Luxembourg, 14 mai 2025 – Dans son discours sur l’état de la nation prononcé ce mardi, le Premier ministre Luc Frieden a annoncé que le gouvernement luxembourgeois donnerait son accord au traité entre l’Union européenne et les pays du Mercosur. Greenpeace condamne fermement cette position gouvernementale. Au vu des conséquences désastreuses qu’engendrerait l’accord, l’organisation de protection de l’environnement demande au gouvernement de revenir sur sa décision et de se joindre aux pays de l’UE qui le rejettent, notamment la France, l’Autriche, les Pays-Bas et la Pologne.
« Le pacte UE-Mercosur ne bénéficiera qu’aux grandes entreprises, au détriment de la protection de l’environnement, du climat, des consommateurs et consommatrices, ainsi qu’au monde paysan, tant en Europe que dans les pays d’Amérique Latine », s’inquiète Martina Holbach, chargée de campagne de Greenpeace Luxembourg.
Dans son discours, le Premier ministre Frieden a fait valoir que « la version finale offre davantage de garanties que notre marché ne sera pas inondé et que nos normes sanitaires et environnementales en matière de santé et d’environnement ne seront pas compromises ». Pourtant, selon Greenpeace, l’accord est toujours aussi néfaste pour la nature, le climat et les droits humains que dans sa version de 2019. Le texte de 2024 contient même de nouveaux éléments alarmants qui menacent le droit de l’UE à réguler les questions sociales et environnementales et conduisent à des reculs dans la lutte contre la déforestation mondiale.

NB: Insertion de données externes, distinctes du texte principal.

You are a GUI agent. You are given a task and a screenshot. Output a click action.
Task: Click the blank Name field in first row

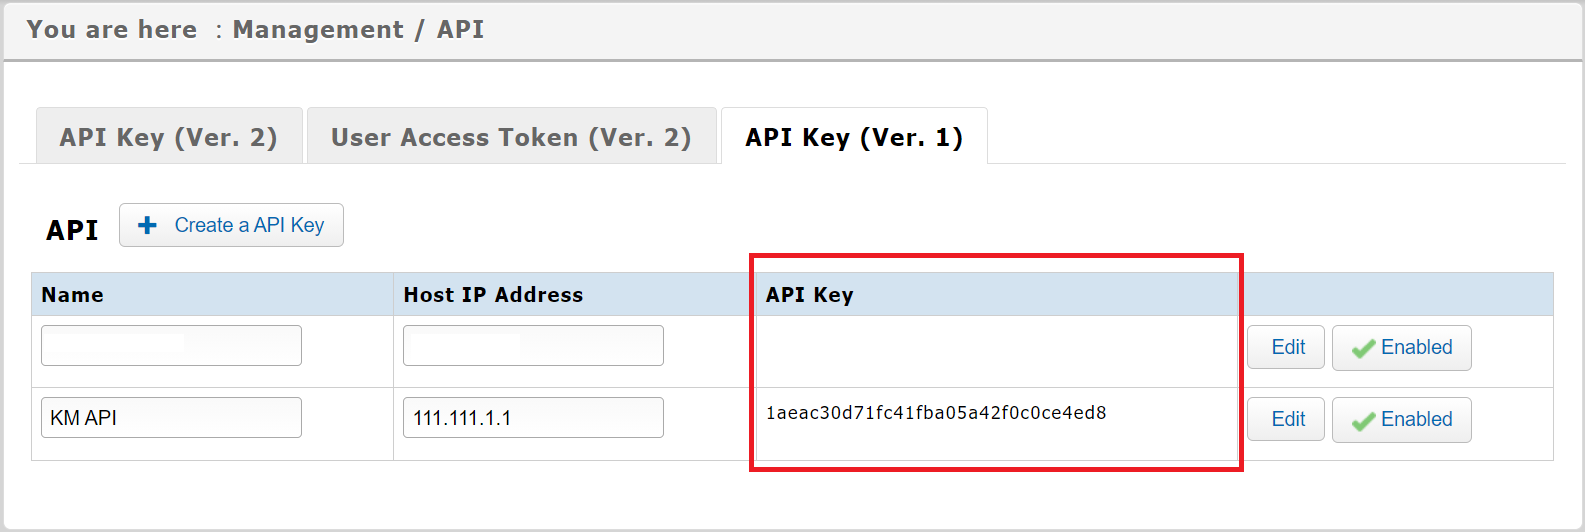pyautogui.click(x=171, y=346)
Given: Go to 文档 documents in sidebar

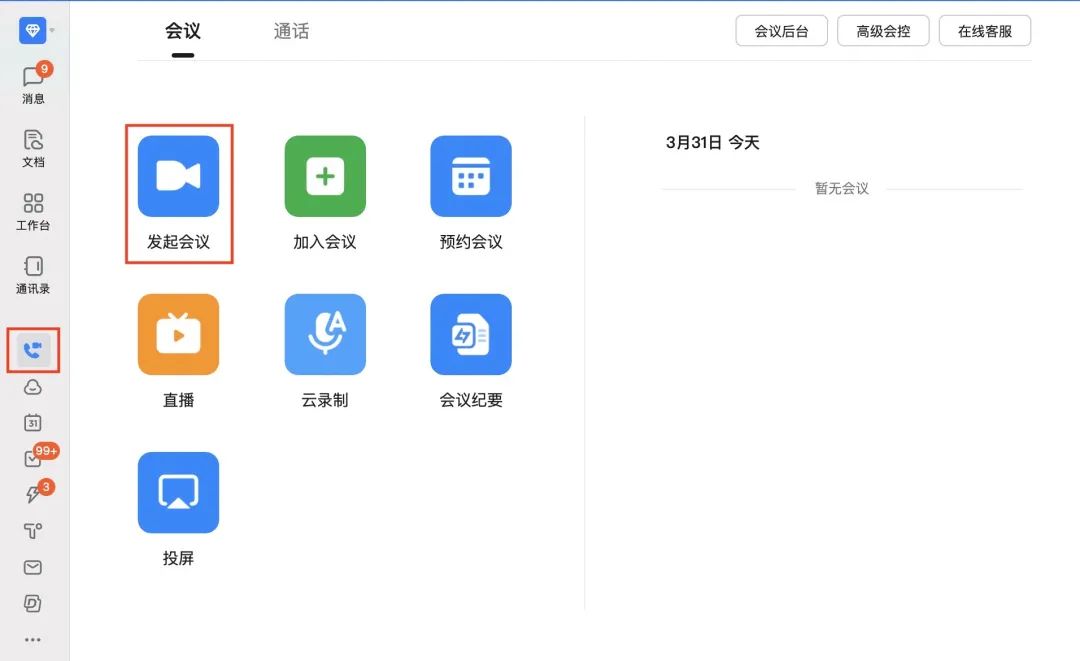Looking at the screenshot, I should pos(33,146).
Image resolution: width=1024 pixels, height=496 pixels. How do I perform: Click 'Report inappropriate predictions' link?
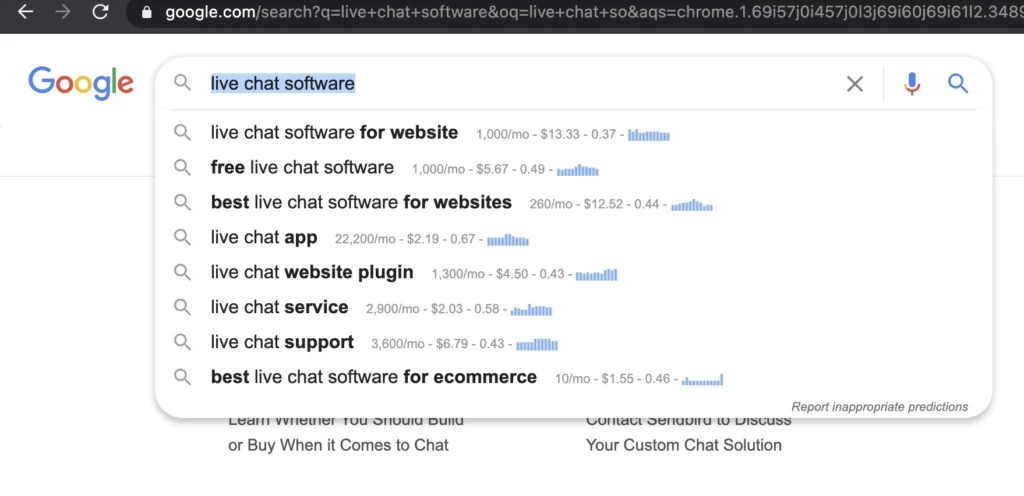click(879, 407)
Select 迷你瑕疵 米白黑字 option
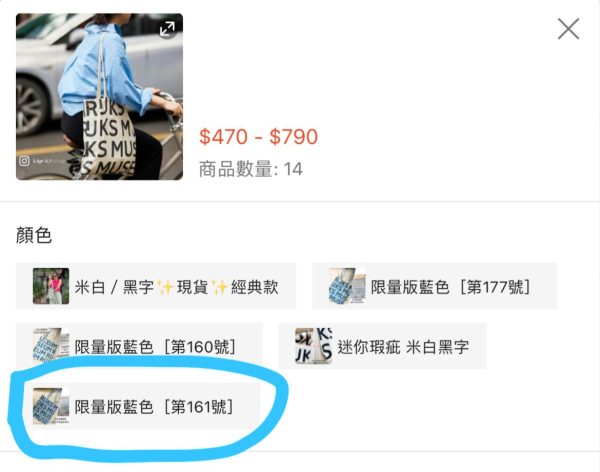The image size is (600, 472). tap(383, 346)
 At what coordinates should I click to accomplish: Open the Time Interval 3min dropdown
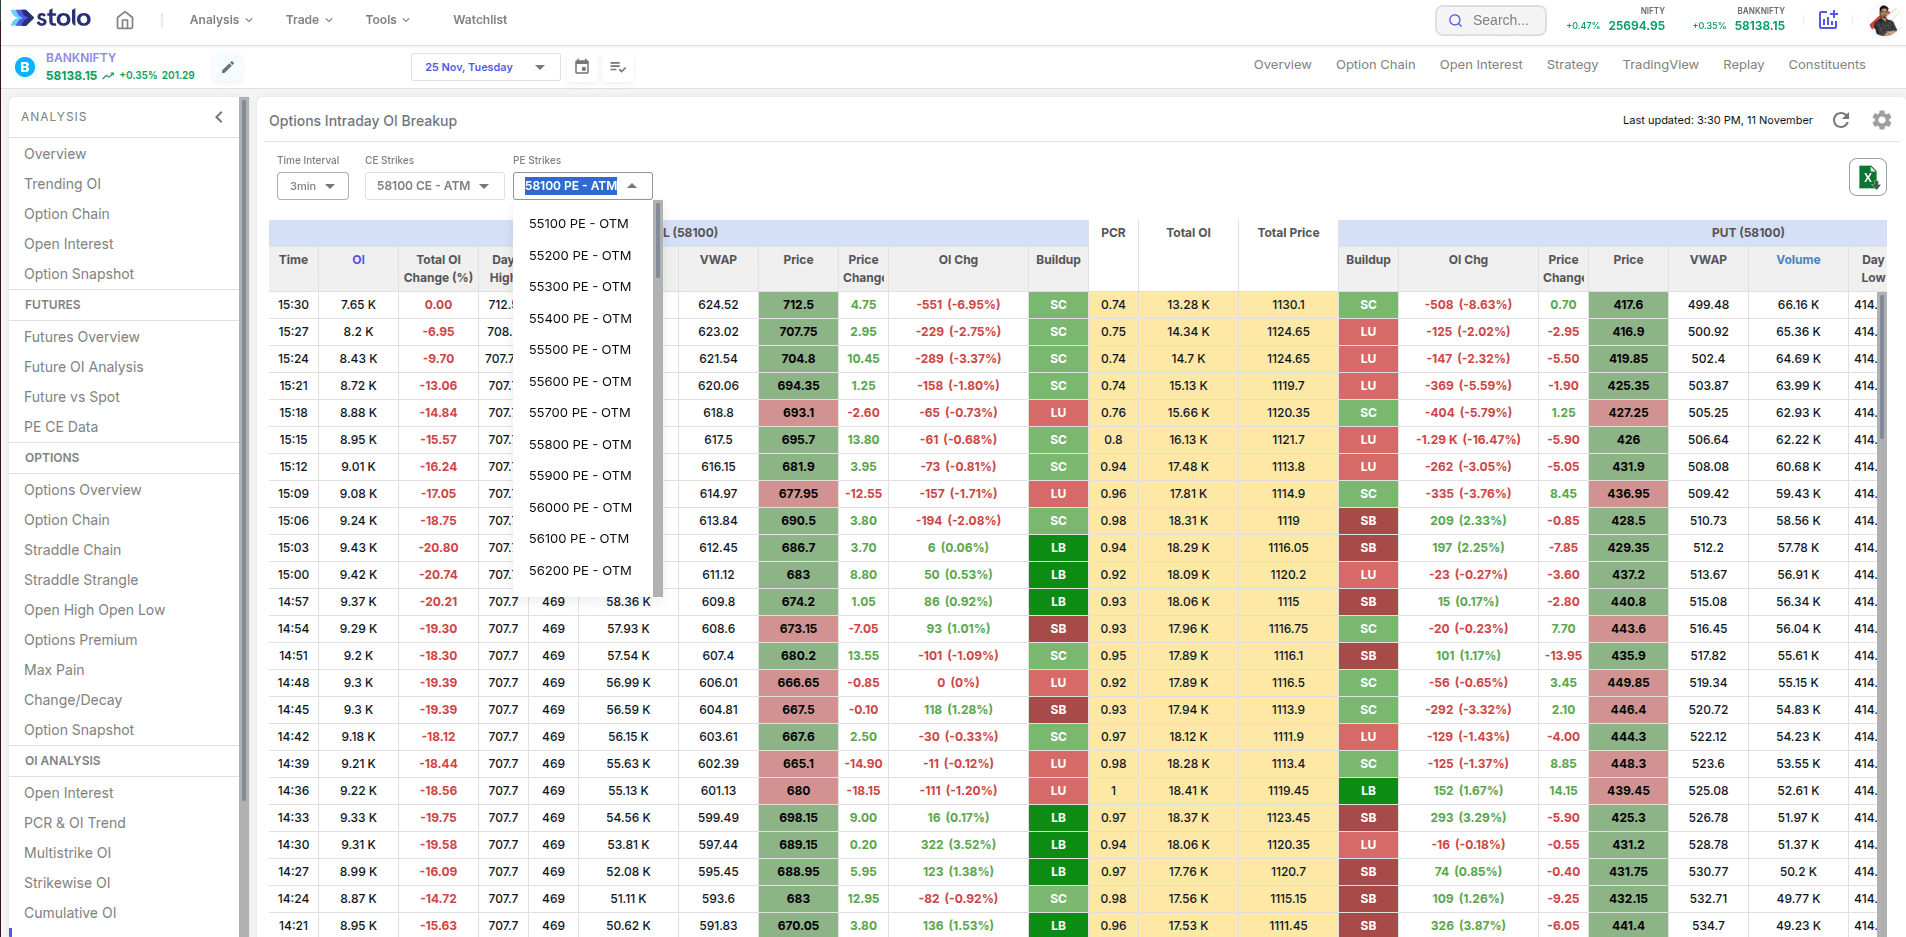click(312, 186)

Selon l’organisation environnementale, l’accord complémentaire ajouté au traité n’est rien de plus que du greenwashing et n’aura en aucun cas un effet positif sur la déforestation massive [1] ou le dérèglement climatique [2]. Bien au contraire : l’accord UE-Mercosur ne fera qu’aggraver les problèmes écologiques et sociaux en Amérique latine, car il ne prévoit pas de véritables sanctions en cas de violation des droits.
L’accord incitera à importer davantage de produits agricoles européens d’Amérique du Sud, produits selon des normes différentes et à des coûts de production inférieurs, soit une concurrence déloyale pour les petites et moyennes exploitations européennes. De plus, l’accord ne garantit pas des conditions de concurrence équitables en matière de bien-être animal, d’environnement et de santé [3].
L’accord de 2024 a en outre considérablement modifié le chapitre sur le règlement des différends : il permet désormais au Mercosur de déposer des plaintes contre les nouvelles mesures de l’UE en matière d’environnement, de climat et des droits humains, si celles-ci ont un impact sur les exportations du Mercosur vers l’UE [4].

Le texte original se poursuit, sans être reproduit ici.